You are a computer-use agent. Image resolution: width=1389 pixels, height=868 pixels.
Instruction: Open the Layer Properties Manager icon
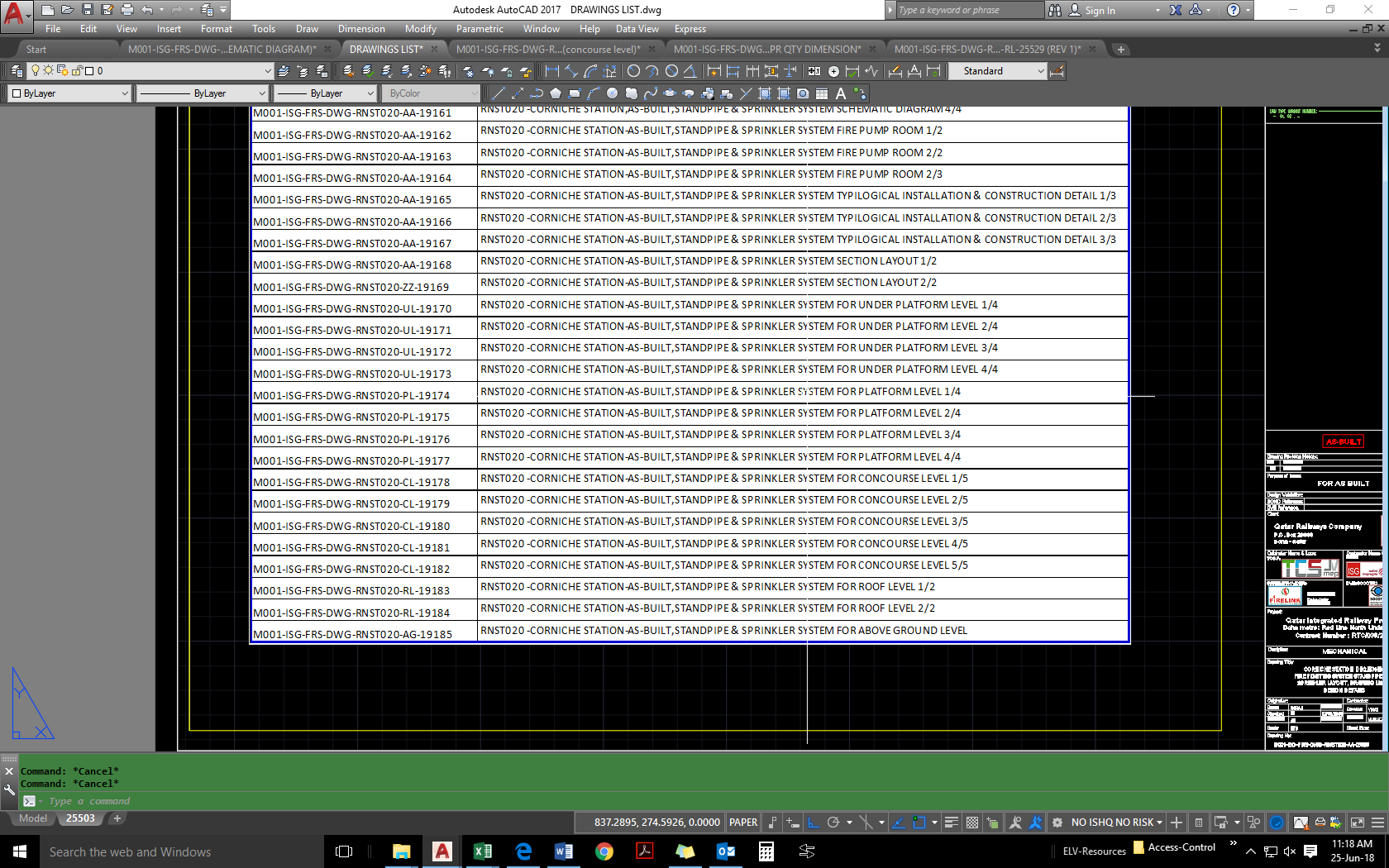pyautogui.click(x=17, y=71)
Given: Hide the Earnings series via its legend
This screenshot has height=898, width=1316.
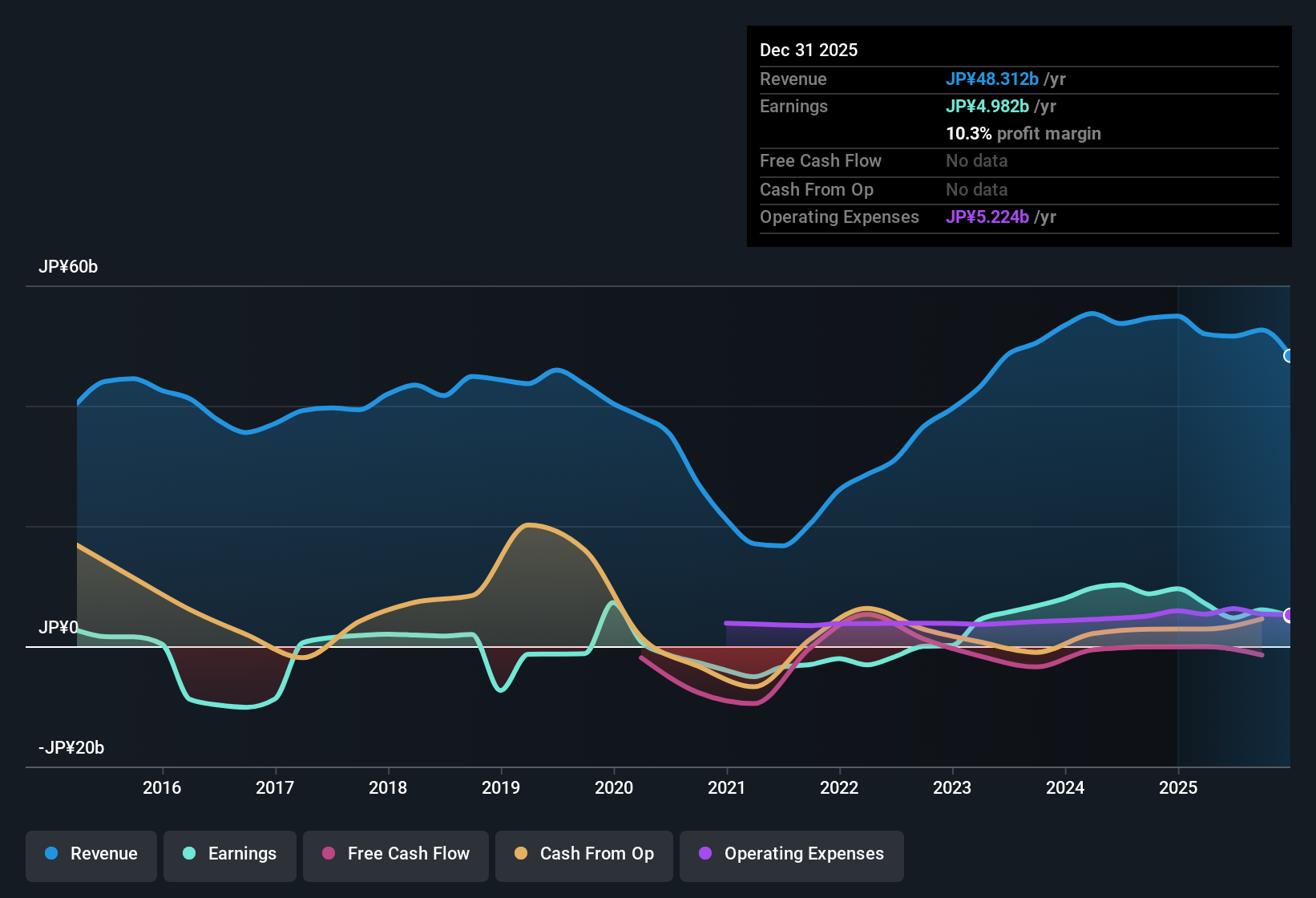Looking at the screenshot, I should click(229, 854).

----

_THE PROBLEM_
Convert the records above into a two-column CSV with the headers instruction and response, giving one row per record with its text and its answer each in a single quoted field and all line breaks replaced by spaces. Leave the pictures out.

_TASK RESPONSE_
instruction,response
"You are a computer-use agent. Image resolution: width=1389 pixels, height=868 pixels. Instruction: Open the Layer Properties Manager icon","pyautogui.click(x=17, y=71)"
"Given: Hide the Earnings series via its legend This screenshot has height=898, width=1316.","Looking at the screenshot, I should click(229, 854)."